**Records shown:**
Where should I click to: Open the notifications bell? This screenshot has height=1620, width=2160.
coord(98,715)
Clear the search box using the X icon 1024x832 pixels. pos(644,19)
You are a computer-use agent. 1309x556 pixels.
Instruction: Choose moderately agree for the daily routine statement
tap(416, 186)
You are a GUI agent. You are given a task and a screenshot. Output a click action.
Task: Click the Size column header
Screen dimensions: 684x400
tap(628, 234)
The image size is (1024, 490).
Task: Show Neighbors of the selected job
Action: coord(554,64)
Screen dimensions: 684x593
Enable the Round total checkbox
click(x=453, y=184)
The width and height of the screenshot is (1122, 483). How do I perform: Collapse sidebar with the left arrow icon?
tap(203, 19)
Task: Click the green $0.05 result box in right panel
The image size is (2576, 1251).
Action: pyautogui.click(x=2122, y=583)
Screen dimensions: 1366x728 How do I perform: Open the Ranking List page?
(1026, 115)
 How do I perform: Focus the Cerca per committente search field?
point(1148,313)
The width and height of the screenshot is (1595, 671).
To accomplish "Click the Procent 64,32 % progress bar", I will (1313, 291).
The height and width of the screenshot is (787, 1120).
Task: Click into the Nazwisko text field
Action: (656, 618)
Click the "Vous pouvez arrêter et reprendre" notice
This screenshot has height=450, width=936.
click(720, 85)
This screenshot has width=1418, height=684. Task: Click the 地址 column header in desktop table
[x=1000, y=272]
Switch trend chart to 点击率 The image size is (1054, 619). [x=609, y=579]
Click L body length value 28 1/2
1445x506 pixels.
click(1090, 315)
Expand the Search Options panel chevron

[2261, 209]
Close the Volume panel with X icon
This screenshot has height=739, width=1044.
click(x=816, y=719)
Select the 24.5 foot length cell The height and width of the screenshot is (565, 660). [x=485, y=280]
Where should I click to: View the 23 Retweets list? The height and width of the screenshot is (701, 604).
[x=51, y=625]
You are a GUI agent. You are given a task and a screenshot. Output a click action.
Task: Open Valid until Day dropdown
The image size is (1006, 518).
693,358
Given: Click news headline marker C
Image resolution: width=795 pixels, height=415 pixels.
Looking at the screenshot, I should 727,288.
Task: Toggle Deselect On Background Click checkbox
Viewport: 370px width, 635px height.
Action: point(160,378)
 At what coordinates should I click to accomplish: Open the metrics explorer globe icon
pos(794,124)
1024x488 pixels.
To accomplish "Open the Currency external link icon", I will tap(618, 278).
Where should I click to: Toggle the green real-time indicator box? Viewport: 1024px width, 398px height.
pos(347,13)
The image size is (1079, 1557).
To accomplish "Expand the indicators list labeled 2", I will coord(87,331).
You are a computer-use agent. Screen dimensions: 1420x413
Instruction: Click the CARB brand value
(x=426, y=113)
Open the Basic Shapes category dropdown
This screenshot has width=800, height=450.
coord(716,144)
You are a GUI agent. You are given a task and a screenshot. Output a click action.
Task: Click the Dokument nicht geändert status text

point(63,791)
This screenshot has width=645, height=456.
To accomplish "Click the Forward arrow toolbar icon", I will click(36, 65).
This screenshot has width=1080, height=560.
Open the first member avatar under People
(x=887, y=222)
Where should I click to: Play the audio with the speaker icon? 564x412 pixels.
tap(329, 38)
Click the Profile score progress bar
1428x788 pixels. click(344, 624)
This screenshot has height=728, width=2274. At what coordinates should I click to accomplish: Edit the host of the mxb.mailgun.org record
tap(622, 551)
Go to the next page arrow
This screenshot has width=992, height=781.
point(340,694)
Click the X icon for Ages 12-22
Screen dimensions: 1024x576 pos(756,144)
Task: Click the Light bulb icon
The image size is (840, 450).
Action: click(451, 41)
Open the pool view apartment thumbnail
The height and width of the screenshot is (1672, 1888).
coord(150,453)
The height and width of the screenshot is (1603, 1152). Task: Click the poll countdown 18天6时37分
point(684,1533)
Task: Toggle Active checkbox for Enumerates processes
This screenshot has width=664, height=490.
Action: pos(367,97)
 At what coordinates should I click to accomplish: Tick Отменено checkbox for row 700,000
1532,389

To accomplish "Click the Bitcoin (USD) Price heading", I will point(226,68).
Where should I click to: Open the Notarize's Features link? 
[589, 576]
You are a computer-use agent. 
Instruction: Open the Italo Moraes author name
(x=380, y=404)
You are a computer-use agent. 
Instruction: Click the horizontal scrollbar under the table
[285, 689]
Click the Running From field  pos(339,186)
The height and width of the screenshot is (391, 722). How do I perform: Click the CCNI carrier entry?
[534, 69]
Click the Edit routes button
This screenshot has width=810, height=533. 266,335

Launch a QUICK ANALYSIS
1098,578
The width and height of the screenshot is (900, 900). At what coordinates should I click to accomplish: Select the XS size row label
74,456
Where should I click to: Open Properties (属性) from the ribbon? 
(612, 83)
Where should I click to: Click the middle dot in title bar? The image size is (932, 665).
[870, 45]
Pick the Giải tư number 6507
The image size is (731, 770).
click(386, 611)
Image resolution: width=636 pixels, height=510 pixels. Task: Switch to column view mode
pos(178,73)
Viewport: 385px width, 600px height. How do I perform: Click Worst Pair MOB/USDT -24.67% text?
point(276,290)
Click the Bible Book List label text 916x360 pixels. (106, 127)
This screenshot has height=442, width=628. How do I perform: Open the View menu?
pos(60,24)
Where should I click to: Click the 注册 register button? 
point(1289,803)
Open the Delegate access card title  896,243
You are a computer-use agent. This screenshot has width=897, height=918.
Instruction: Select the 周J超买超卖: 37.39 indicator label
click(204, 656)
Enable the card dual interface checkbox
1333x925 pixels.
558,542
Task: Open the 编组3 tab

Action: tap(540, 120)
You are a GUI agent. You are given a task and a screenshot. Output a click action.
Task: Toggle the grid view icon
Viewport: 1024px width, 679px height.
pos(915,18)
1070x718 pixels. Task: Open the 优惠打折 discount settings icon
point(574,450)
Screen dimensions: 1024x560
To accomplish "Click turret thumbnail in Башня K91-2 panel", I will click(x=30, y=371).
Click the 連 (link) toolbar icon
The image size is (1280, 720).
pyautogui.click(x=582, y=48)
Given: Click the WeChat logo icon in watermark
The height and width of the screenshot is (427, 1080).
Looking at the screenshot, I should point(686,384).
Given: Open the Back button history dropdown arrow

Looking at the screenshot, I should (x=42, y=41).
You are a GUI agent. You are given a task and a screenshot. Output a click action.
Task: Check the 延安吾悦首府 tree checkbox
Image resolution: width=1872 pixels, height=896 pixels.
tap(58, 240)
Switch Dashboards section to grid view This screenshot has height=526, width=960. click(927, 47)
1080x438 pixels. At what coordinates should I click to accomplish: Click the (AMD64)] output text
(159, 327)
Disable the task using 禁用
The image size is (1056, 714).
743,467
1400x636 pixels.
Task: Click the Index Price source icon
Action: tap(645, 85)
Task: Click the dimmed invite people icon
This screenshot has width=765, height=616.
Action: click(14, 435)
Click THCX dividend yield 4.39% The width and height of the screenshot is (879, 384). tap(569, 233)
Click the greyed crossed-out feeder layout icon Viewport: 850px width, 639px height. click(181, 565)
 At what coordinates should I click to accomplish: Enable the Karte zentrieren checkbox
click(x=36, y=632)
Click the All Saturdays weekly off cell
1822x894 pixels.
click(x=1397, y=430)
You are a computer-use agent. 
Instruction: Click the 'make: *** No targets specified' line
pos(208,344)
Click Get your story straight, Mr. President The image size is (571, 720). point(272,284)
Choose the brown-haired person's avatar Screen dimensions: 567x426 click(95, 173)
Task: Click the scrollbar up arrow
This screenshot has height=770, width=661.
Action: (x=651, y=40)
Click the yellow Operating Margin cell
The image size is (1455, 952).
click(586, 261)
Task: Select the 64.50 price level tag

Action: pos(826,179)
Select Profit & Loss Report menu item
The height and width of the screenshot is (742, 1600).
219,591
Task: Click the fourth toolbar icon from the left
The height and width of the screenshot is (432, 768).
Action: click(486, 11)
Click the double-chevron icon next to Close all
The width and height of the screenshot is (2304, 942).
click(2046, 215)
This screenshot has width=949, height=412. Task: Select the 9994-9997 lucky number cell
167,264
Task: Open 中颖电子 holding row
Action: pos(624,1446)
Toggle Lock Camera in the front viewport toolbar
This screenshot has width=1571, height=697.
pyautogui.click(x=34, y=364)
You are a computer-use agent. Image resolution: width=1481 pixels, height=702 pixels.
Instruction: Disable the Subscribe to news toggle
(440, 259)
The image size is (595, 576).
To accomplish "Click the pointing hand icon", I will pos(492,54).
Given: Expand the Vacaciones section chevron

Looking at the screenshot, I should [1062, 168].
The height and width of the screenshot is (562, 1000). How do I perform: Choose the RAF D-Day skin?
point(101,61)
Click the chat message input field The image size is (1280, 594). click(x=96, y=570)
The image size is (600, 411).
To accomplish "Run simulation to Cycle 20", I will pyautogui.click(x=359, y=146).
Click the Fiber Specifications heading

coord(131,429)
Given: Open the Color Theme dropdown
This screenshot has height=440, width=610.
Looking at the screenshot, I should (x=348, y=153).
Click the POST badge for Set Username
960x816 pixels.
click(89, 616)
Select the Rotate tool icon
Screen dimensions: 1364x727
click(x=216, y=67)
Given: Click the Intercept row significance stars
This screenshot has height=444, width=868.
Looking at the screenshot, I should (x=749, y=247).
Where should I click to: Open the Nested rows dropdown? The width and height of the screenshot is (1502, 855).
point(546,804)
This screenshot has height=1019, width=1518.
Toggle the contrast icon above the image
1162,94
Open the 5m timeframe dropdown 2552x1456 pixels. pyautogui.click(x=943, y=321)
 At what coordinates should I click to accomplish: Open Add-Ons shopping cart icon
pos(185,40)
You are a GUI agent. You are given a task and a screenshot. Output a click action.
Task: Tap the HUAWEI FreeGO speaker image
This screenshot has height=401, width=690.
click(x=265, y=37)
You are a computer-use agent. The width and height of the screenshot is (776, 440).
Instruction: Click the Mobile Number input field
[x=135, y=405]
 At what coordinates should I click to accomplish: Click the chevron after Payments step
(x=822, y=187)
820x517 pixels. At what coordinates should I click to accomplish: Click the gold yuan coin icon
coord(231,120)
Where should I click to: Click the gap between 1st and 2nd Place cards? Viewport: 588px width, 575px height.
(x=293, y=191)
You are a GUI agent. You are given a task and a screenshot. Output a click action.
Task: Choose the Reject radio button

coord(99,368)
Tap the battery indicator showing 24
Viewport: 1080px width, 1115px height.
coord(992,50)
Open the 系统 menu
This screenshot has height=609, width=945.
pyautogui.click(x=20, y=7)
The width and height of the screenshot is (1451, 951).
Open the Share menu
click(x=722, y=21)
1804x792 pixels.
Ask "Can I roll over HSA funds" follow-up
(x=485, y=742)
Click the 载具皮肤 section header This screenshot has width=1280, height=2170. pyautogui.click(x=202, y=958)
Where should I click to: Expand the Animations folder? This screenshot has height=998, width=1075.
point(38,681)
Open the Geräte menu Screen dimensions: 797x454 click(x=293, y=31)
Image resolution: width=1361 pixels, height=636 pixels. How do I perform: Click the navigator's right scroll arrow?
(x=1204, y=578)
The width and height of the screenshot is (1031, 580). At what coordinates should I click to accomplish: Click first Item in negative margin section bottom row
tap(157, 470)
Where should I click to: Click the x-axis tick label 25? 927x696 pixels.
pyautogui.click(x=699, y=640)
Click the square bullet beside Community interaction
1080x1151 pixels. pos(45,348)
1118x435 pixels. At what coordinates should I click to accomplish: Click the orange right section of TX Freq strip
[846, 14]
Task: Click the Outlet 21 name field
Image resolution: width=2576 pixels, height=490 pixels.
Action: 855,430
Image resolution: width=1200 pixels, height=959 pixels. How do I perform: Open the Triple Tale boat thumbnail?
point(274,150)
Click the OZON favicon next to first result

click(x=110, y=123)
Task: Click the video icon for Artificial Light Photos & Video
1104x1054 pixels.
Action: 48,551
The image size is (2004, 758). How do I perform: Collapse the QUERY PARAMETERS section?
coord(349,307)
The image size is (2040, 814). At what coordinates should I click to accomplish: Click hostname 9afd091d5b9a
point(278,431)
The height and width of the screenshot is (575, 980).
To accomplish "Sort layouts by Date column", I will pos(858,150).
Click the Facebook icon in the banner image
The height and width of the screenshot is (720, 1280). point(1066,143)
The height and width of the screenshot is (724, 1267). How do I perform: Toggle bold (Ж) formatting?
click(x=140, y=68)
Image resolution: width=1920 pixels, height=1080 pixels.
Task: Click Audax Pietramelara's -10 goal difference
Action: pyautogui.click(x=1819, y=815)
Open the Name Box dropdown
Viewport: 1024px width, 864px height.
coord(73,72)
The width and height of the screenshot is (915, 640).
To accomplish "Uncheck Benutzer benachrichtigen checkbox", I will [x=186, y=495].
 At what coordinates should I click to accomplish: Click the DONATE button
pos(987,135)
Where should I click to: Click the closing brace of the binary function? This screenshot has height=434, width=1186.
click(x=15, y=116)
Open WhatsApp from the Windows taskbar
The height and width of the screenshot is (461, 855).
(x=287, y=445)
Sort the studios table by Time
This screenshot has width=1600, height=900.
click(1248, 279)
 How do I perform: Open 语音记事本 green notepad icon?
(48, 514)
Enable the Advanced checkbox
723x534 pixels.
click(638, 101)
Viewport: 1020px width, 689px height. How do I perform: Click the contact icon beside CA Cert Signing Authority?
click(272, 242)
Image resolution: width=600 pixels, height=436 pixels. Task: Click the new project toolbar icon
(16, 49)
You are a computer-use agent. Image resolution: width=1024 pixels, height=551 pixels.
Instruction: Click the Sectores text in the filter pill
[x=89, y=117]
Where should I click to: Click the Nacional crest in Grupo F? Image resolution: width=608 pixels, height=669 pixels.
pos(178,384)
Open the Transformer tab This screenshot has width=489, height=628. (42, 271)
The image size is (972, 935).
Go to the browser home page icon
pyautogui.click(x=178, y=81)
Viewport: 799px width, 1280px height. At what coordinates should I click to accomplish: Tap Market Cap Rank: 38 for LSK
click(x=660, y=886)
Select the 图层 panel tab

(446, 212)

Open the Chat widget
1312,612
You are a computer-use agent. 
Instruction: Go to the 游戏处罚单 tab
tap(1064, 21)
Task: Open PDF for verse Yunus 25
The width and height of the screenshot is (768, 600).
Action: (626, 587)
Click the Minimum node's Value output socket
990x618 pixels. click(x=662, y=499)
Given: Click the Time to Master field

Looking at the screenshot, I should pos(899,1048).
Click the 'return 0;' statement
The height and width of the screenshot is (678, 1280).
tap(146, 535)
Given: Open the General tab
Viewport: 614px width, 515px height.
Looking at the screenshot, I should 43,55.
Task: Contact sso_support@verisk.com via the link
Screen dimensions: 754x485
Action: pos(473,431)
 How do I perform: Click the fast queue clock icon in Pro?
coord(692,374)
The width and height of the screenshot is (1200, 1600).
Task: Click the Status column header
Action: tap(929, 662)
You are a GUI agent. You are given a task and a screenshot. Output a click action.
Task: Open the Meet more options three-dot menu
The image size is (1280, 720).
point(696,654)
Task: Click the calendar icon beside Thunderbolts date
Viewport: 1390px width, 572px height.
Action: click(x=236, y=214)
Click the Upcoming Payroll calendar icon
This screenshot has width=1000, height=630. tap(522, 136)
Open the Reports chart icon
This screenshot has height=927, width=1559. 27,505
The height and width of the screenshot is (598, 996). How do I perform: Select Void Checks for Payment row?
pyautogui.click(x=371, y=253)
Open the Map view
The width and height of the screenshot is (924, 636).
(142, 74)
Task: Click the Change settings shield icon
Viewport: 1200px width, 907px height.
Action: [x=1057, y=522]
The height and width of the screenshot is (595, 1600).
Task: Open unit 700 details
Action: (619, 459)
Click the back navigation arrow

**Exercise requirements:** Find and copy each line in the material above where the string "length" occurs.

**Written answer:**
Click L body length value 28 1/2
Select the 24.5 foot length cell The height and width of the screenshot is (565, 660). [x=485, y=280]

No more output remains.